Through all his long life of varied editorship and many degrees of political and literary success, there is no pessimism charged to his account, no animosity, no bitterness; not even discourtesy.
Many a time in the heat of a political campaign he had to strike at a champion of the other side, but his blow was always leonine. It was a settler of the subject in dispute, but it left no ugly memories—no galling personalities ever marred his political battles.
He scored his successes by the friendly hand shakes of his worsted antagonists.
He prized his independence in politics, and never jeopardized it by accepting favors or honors from friend or foe.
With one or two exceptions, every change that he made in his position was due to his insistent desire to maintain his personal independence as a writer. He left the Indianapolis Sentinel because he did not wish to conform to its political policy. His editorial work on the New York World became irksome on this same account. He broke with the managers of the Buffalo Courier in 1886 because he disliked Grover Cleveland and because he did not propose to stultify his editorial utterances in a newspaper whose proprietor was specially friendly at the time to the Buffalo President.

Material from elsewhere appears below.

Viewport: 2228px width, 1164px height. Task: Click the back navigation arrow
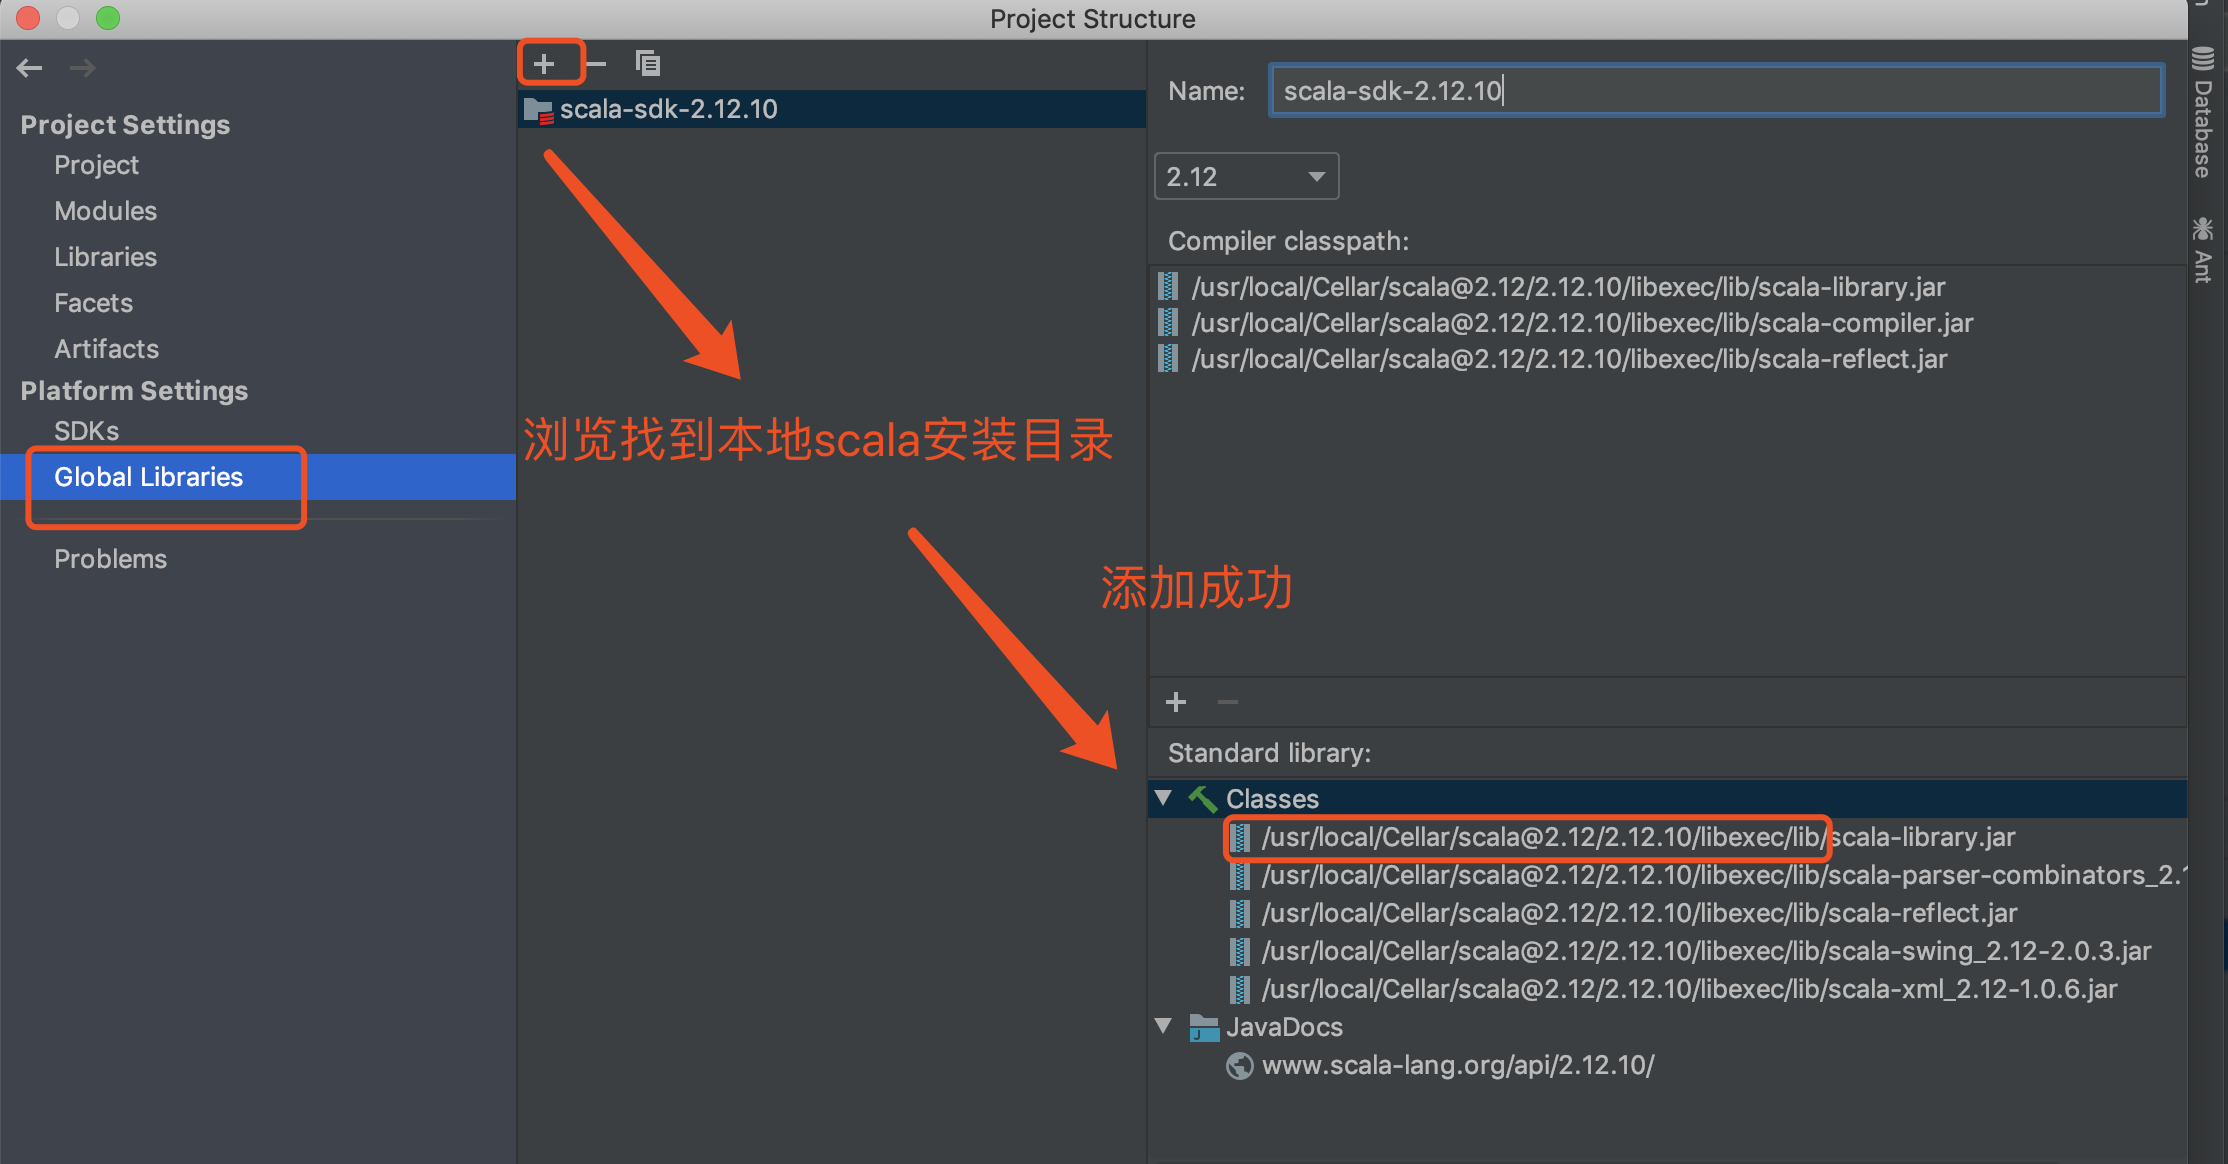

He is said to have refused a flattering offer from Charles A. Dana to become editorial writer on the New York Sun because he did not believe he could conform to Mr. Dana’s ideas, however much he might admire the genius of that brilliant editor.
He set his editorial chair on a calm high level and from it addressed daily a clientele that loyally followed him in all his journeyings through fields of philosophy, history, poetry, romance and even the common things of everyday life. To read him once was to seek him again and remain his disciple.
He might have made his fame rest on his poetry, but he subordinated that gift to his passion for regular, constant work in his editorial chair, indulging in flights of fancy only as a pastime.
Mr. O’Connor was a master of the English language; indeed, it is doubtful if any man on the American press ever wrote it better. Some twenty years ago a correspondent of the New York Sun asked Mr. Dana for information regarding literary style. In the course of his reply he said:
“Among the newspaper writers of our own country and of the present day, perhaps the best style is that of Mr. Joseph O’Connor, the editor of The Post Express of Rochester. It is terse, lucid, calm, argumentative, and without a trace of effort or affectation.”
After quoting this tribute, said Father Cronin of the Buffalo Union and Times: “It is no small source of pride and gratification to us to know that one of the great princes of American journalism is an Irish American. Mr. O’Connor’s pen is like the Damascene blade, polished and beautiful, yet withal so smooth and keen that the victim of its blow is severed in twain almost without realizing the catastrophe. Long may Joseph O’Connor wield it, as he has always wielded it, a menace to evil and a swift and sure protection to the right.”